- [WHAT THIS EXERCISE ASKS]
1. List every email address in the responder list of the Sparc 1+ boot post that ends in ".edu".
2. Answer these from the Sparc 1+ boot post:
(a) On what date was the post sent?
(b) What error does 'test-memory' report after the failed boot?
(c) Which key combination interrupts the startup self-test?
3. Please extract the passage of the Sparc 1+ boot post starting at "PHIL_LORGAN@NYMCS.Prime.COM" and ending at "eeikhey@eeiua.ericsson.se (Kevin Heagney)".

- [SELECTED TEXT]
- Opening Delimiter -

From: Tim Evans (tkevans@eplrx7.es.duPont.com)
Date: Thu Apr 08 1993 - 20:49:30 CDT


On Monday I wrote:

>A Sparc 1+ attempts to boot, but part way through the loading
>of vmunix (the spinning wheel appears, and the 'NNNNNN+XXXXX+
>YYYYY' shows), it crashes with a "watchdog reset: instruction
>access exception". There is a clearly visible "blip" to the
>workstation monitor just as this happens.
>
>This is after the memory self-test has (apparently)
>passed. However, after the failed boot, running 'test-memory'
>from the boot prom results in another watchdog reset and
>the error "memory address not aligned." There is, however,
>no reference to any slot number to indicate which SIMM might
>be bad.
>
>Powering off the system and restarting it, I can interrupt the
>startup self-test with L1-A and then run 'test-memory'
>from the boot prom, with no errors shown. Attempting
>to boot results in the same failure as above, after which
>'test-memory' again reports the alignment error.
>
>There are two questions: (1) is the boot error shown above
>an indication of a memory problem or something else? and
>(2) if this is an indication of a bad SIMM, how to identify
>it?
>
>And, of course, the real question is what to do now? Thanks.
>
First, thanks to all who responded (and to any others whose
responses come in after I send this):

adam%bwnmr4@harvard.harvard.edu (Adam Shostack)
Dale Houston <dhouston@bio.ri.ccf.org>
trdlnk!mike@uunet.UU.NET (Michael Sullivan)
PHIL_LORGAN@NYMCS.Prime.COM
root@cas.ds.boeing.com (Operator)
Ted Walsky <walsky@asel.udel.edu>
davis@ee.udel.edu
eeikhey@eeiua.ericsson.se (Kevin Heagney)

- Closing Delimiter -

- [DATA BELOW]

- Opening Delimiter -

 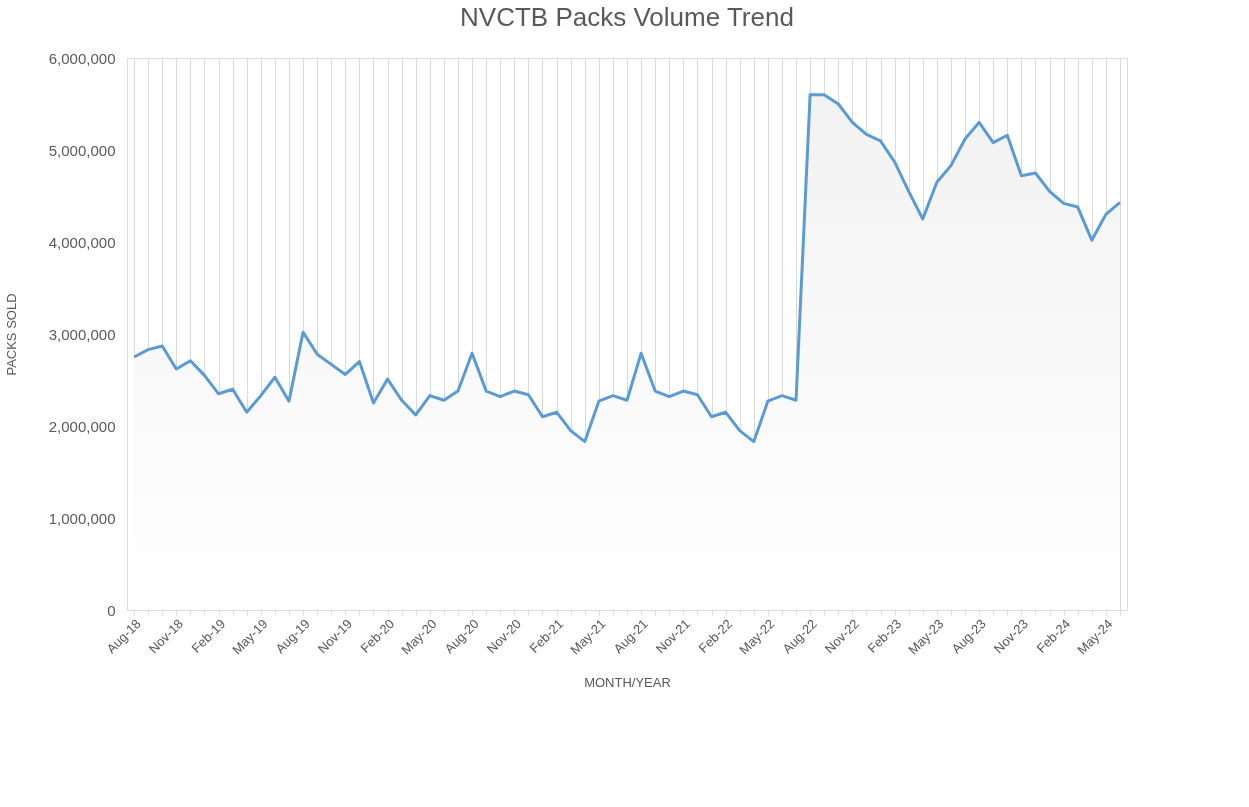 I want to click on y-tick-label: 0, so click(x=112, y=610).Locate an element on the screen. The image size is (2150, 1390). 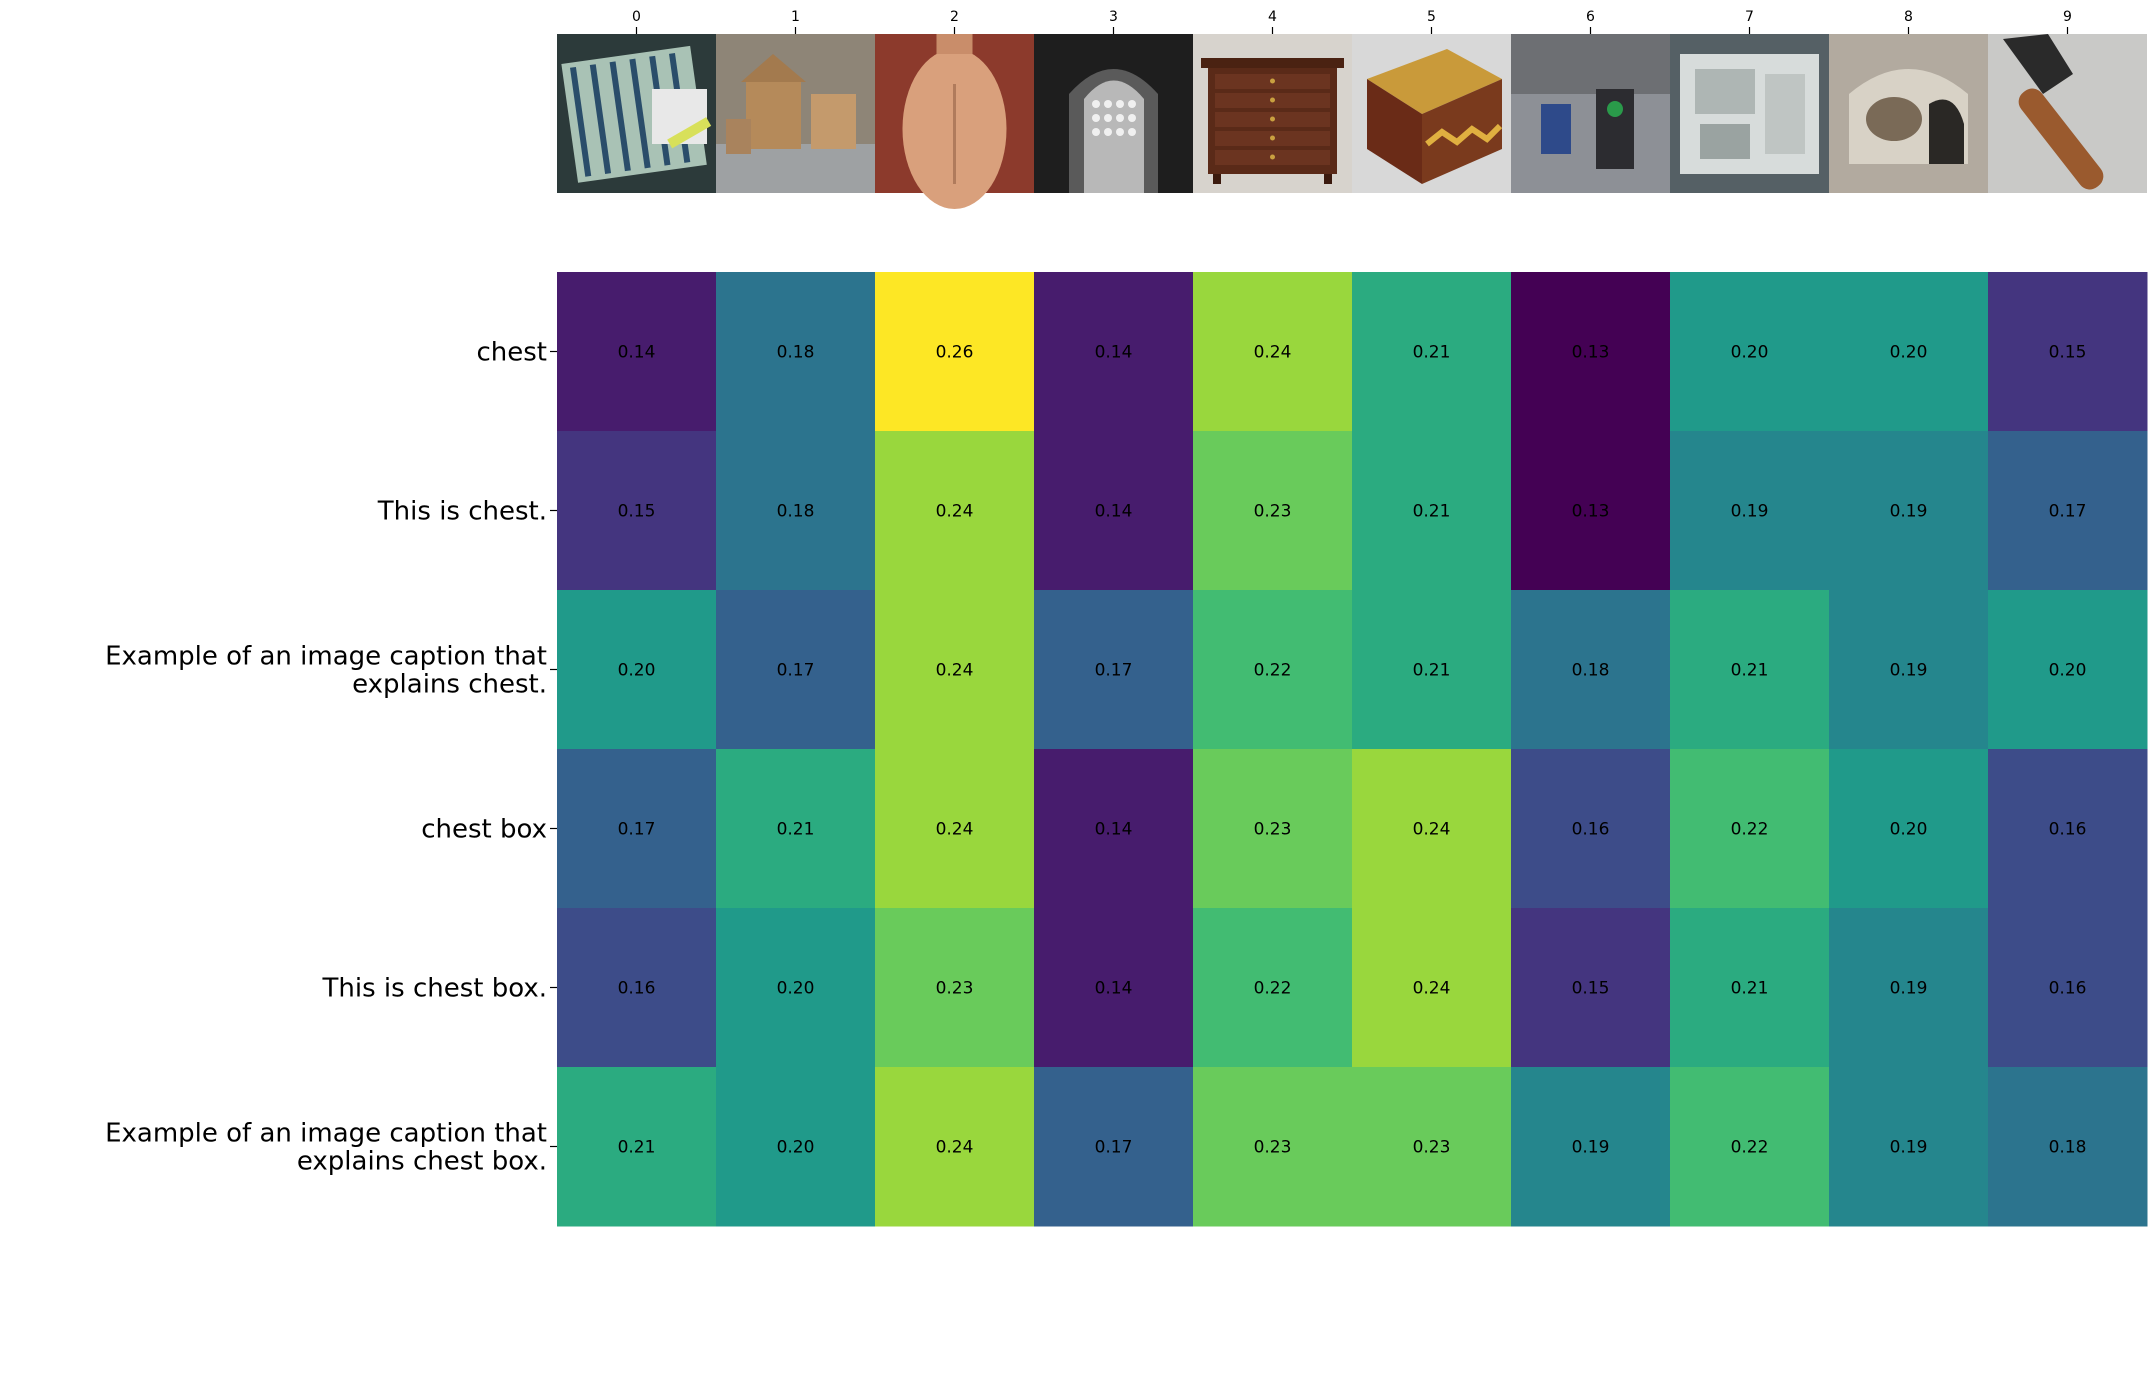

- Closing Delimiter -

- [RESPONSES FOR EACH TASK]
1.
adam%bwnmr4@harvard.harvard.edu
walsky@asel.udel.edu
davis@ee.udel.edu

2.
(a) Thu Apr 08 1993
(b) "memory address not aligned."
(c) L1-A

3.
PHIL_LORGAN@NYMCS.Prime.COM
root@cas.ds.boeing.com (Operator)
Ted Walsky <walsky@asel.udel.edu>
davis@ee.udel.edu
eeikhey@eeiua.ericsson.se (Kevin Heagney)